To avoid logging secrets from error.config, pass a redact array in the request config. Matching config keys are masked case-insensitively at any depth when AxiosError#toJSON() is called.

axios.get('/user/12345', {
  headers: { Authorization: 'Bearer token' },
  redact: ['authorization']
}).catch(function (error) {
  console.log(error.toJSON().config.headers.Authorization); // [REDACTED ****]
});

Handling Timeouts

async function fetchWithTimeout() {
  try {
    const response = await axios.get('https://example.com/data', {
      timeout: 5000, // 5 seconds
      transitional: {
        // set to true if you prefer ETIMEDOUT over ECONNABORTED
        clarifyTimeoutError: false,
      },
    });

    console.log('Response:', response.data);
  } catch (error) {
    if (axios.isAxiosError(error)) {
      if (error.code === 'ECONNABORTED' || error.code === 'ETIMEDOUT') {
        console.error('Request timed out. Please try again.');
        return;
      }

      console.error('Axios error:', error.message);
      return;
    }

    console.error('Unexpected error:', error);
  }
}

Cancellation

AbortController

Starting from v0.22.0 Axios supports AbortController to cancel requests in a fetch API way:

const controller = new AbortController();

axios
  .get('/foo/bar', {
    signal: controller.signal,
  })
  .then(function (response) {
    //...
  });
// cancel the request
controller.abort();

CancelToken πŸ‘Ždeprecated

You can also cancel a request using a CancelToken.

The axios cancel token API is based on the withdrawn cancellable promises proposal.

This API is deprecated since v0.22.0 and shouldn't be used in new projects

You can create a cancel token using the CancelToken.source factory as shown below:

const CancelToken = axios.CancelToken;
const source = CancelToken.source();

axios
  .get('/user/12345', {
    cancelToken: source.token,
  })
  .catch(function (thrown) {
    if (axios.isCancel(thrown)) {
      console.log('Request canceled', thrown.message);
    } else {
      // handle error
    }
  });

axios.post(
  '/user/12345',
  {
    name: 'new name',
  },
  {
    cancelToken: source.token,
  }
);

// cancel the request (the message parameter is optional)
source.cancel('Operation canceled by the user.');

You can also create a cancel token by passing an executor function to the CancelToken constructor:

const CancelToken = axios.CancelToken;
let cancel;

axios.get('/user/12345', {
  cancelToken: new CancelToken(function executor(c) {
    // An executor function receives a cancel function as a parameter
    cancel = c;
  }),
});

// cancel the request
cancel();

Note: you can cancel several requests with the same cancel token/abort controller.

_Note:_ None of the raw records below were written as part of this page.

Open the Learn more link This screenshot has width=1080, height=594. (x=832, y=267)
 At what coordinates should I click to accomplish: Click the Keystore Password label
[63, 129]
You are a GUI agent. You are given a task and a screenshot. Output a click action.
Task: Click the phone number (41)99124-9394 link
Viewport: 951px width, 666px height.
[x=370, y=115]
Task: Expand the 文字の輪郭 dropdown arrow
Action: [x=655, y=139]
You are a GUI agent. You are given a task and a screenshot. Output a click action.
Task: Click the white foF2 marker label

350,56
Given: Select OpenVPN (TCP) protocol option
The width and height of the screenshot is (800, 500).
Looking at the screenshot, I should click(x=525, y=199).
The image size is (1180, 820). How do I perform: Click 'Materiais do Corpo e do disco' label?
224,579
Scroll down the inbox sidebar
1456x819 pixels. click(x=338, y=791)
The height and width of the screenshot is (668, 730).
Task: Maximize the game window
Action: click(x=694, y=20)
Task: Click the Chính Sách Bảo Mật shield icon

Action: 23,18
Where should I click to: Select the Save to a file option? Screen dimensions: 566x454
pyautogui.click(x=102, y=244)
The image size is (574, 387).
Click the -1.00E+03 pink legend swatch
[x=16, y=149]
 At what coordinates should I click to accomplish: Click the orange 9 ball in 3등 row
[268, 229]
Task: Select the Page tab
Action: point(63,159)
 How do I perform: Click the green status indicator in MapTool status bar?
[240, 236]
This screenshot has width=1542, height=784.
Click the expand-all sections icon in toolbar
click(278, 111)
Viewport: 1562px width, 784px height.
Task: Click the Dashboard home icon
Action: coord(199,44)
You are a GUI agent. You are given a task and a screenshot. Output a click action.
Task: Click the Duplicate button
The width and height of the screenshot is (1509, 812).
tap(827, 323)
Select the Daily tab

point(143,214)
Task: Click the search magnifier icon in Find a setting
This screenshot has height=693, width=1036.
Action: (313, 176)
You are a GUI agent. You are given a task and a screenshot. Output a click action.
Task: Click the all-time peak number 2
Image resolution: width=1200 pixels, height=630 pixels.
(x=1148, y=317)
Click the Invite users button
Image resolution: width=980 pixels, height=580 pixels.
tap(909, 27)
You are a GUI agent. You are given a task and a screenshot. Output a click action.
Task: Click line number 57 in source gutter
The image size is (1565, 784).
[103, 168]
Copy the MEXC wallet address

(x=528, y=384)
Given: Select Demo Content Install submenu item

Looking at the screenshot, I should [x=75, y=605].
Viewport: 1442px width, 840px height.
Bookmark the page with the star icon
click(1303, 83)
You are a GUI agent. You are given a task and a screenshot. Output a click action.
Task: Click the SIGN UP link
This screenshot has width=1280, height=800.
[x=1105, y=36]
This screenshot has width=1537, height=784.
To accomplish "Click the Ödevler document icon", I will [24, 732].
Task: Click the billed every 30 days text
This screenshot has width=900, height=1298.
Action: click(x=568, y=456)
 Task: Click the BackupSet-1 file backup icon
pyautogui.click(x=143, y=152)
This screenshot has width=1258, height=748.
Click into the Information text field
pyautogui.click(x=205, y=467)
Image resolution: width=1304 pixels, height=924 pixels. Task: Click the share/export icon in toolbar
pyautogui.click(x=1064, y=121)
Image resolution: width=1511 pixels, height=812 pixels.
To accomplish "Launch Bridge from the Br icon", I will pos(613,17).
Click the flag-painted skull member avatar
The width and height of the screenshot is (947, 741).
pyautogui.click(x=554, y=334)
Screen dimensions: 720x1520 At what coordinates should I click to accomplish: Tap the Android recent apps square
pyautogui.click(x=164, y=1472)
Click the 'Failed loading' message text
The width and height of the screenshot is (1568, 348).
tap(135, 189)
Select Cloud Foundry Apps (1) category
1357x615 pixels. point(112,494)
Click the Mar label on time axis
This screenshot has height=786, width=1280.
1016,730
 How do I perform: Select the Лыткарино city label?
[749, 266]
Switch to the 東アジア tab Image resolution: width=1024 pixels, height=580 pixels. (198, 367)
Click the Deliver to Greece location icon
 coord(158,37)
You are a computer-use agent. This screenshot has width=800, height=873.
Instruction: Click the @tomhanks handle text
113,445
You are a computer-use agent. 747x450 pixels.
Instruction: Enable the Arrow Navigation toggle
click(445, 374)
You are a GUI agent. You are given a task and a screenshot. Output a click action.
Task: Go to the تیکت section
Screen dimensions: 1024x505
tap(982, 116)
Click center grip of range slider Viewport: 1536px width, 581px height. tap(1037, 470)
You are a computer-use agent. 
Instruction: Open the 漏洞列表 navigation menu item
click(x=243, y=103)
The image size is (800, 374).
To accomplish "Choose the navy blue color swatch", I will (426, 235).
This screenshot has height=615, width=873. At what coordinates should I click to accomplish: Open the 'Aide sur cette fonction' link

If a cancellation token is already cancelled at the moment of starting an Axios request, then the request is cancelled immediately, without any attempts to make a real request.

During the transition period, you can use both cancellation APIs, even for the same request:

Using application/x-www-form-urlencoded format

URLSearchParams

By default, axios serializes JavaScript objects to JSON. To send data in the application/x-www-form-urlencoded format instead, you can use the URLSearchParams API, which is supported in the vast majority of browsers, and Node starting with v10 (released in 2018).

const params = new URLSearchParams({ foo: 'bar' });
params.append('extraparam', 'value');
axios.post('/foo', params);

Query string (Older browsers)

For compatibility with very old browsers, there is a polyfill available (make sure to polyfill the global environment).